What you have to do – Output the records below as a JSON list of strings, one string per line, starting at the line containing "Expand the Booking by Amenities chart" and ending at the line containing "Open the blurred username above the 回复 reply", with both of those lines included. Leave out blank lines and pictures.

Dataset rows –
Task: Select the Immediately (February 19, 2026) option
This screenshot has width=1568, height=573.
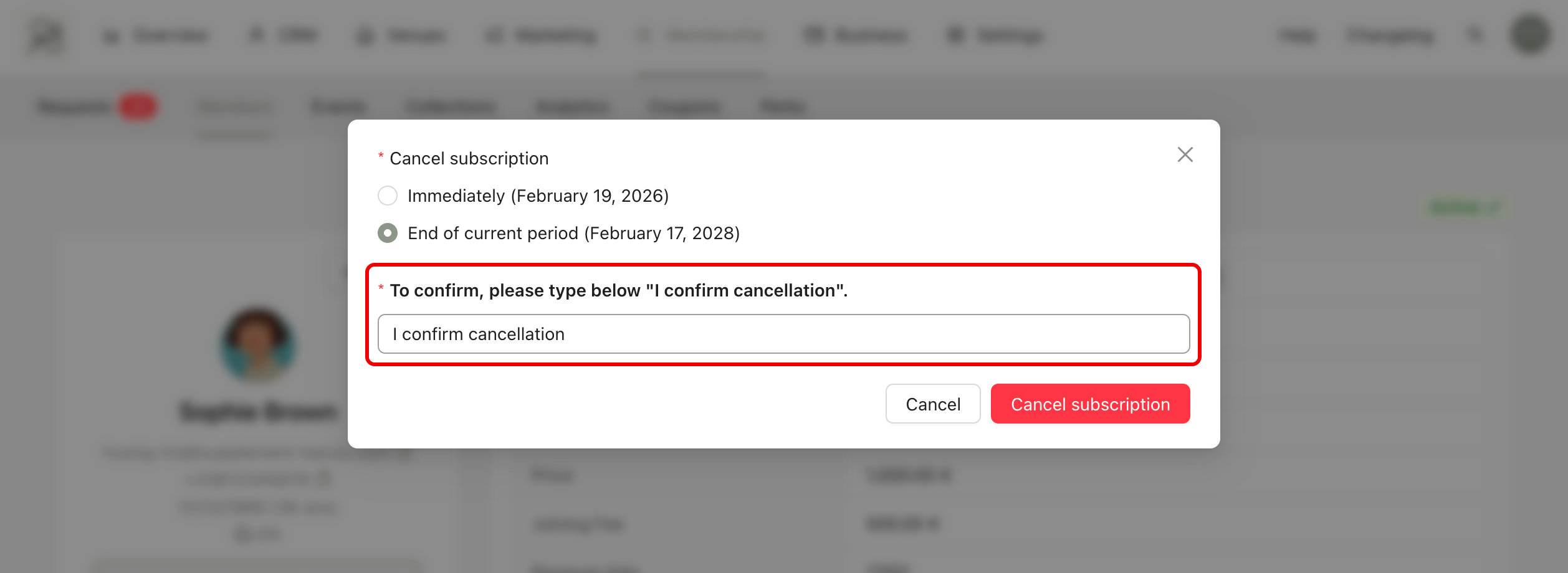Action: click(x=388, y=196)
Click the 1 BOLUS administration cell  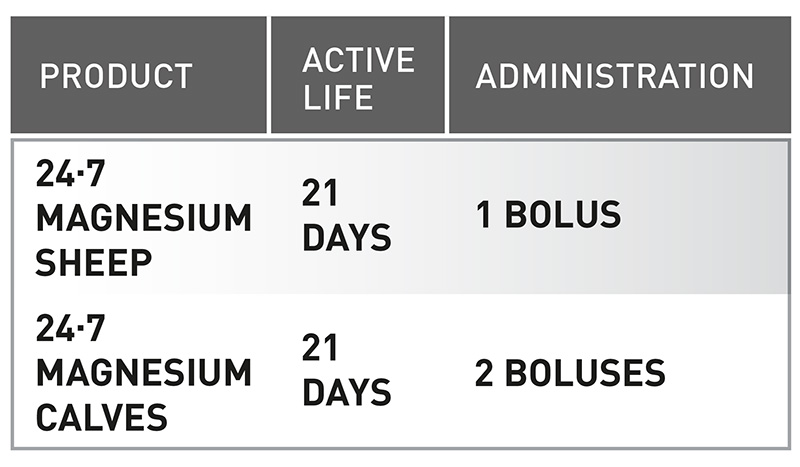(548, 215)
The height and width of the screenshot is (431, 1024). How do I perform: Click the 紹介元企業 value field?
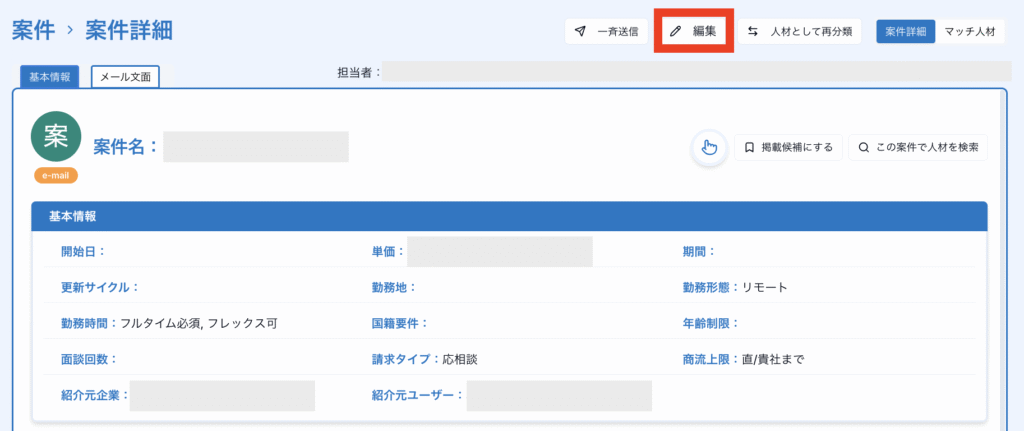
---
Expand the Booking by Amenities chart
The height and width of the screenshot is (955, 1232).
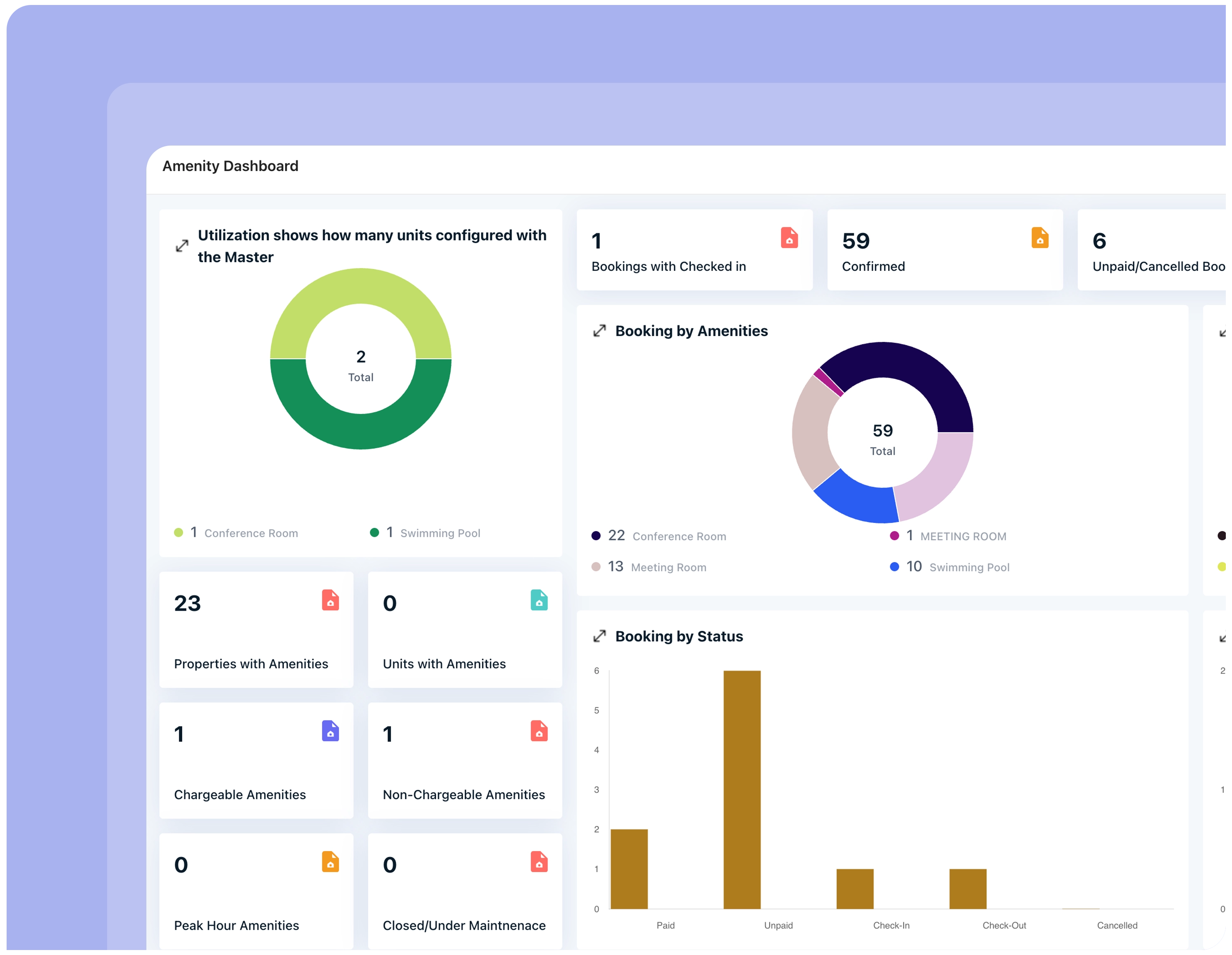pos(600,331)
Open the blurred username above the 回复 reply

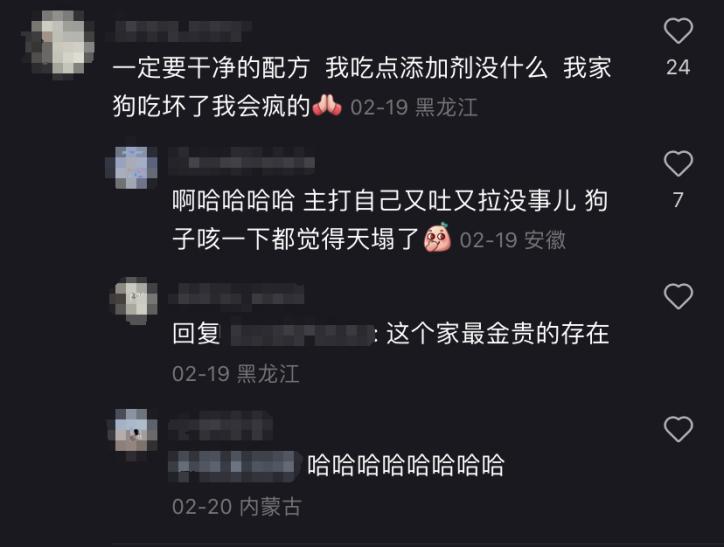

Task output –
[
  "Expand the Booking by Amenities chart",
  "The height and width of the screenshot is (955, 1232).",
  "pos(600,331)",
  "Open the blurred username above the 回复 reply"
]